Elucidating mechanisms of microbiome-diet modulation of host homeostasis

Abstract

Industrialization and advances in technology over the last half-millennium have led to dramatic changes in human society. The diet of our ancestors, once rich in plant matter of extraordinary chemical diversity, has been replaced with a heavily processed diet. Similarly, the rise of urban centers has resulted in an environment devoid of many microbial and chemical exposures around which our ancestors evolved. This rapid shift in human society is sharply correlated with two facets of modern human health: an extensive restructuring of the human gut microbiome and a dramatic increase in the incidence of chronic inflammatory diseases and infection. The gut microbiome is an incredibly complex ecosystem of microorganisms residing in the chemically complex milieu that is the gut.

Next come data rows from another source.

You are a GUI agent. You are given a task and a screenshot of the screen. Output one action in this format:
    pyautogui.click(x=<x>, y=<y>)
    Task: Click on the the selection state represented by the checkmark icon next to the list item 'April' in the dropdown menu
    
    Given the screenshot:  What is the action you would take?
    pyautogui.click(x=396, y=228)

Diet has emerged as instrumental in driving the composition and dynamics of the gut microbiome, and in the development of diverse human diseases. While the impact of dietary carbohydrates (fiber) on the gut microbiome and human health is well characterized, there is a dearth of information as to how plant small molecules (phytochemicals) and other xenobiotics, many of which are thought to be bioactive, interact with or are transformed by the gut microbiome to affect human health. The dynamic interplay between multiple biotic and abiotic factors in this ecosystem makes deconvoluting molecular mechanism challenging using next-generational community profiling tools that profile community structure alone. This research aims to synergize bottoms-up and top-down approaches to define the landscape of phytochemical metabolism by the gut microbiome as a lever on human health.

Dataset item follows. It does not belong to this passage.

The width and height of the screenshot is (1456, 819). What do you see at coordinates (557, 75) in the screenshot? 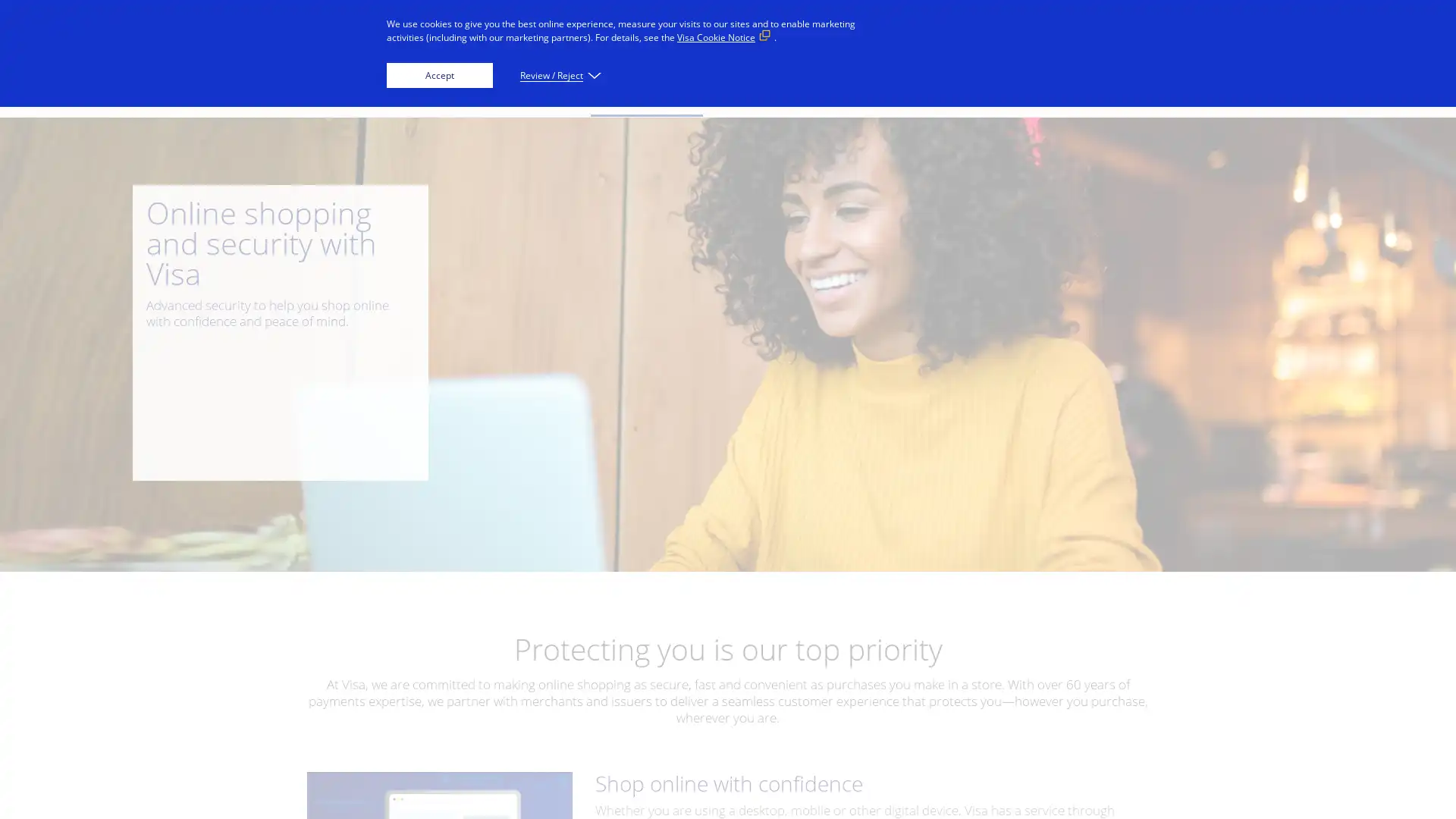
I see `Review / Reject` at bounding box center [557, 75].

Chapter 2 describes the characterization of phytochemical glycoside metabolism across diverse gut bacteria, discovery of the genetic and molecular basis for differential glycoside catabolism across both gut bacteria and phytochemical substrates and the identification of a phytochemical-specific bacterial catabolic enzyme, and identification of two phytochemical-derived microbial metabolites with novel bioactivities: protection from experimental colitis and selective antagonism of C. difficile. Chapter 3 describes the identification of a novel small intestinal factor that regulates oral tolerance via modulation of both the microbiome and immune components of the gut, discovery of a dietary microbial tryptophan catabolic pathway that generates food allergy-protective Treg-reactive metabolites, and therapeutic intervention against this factor protecting against loss of tolerance in both early life and adulthood. Together, these findings demonstrate novel microbiome-diet axes wherein gut bacterial catabolism of dietary xenobiotics generates chemically-diverse metabolites that regulate the development of both local (inflammatory bowel disease; enteric C. difficile infection) and global (food allergy) disease processes. Furthermore, these findings emphasize the importance of reducing both the host and microbial components of the gut microbiome to their most basic, tractable parts—microbes, genes, and molecules to mechanistically identify tractable elements for therapeutic intervention.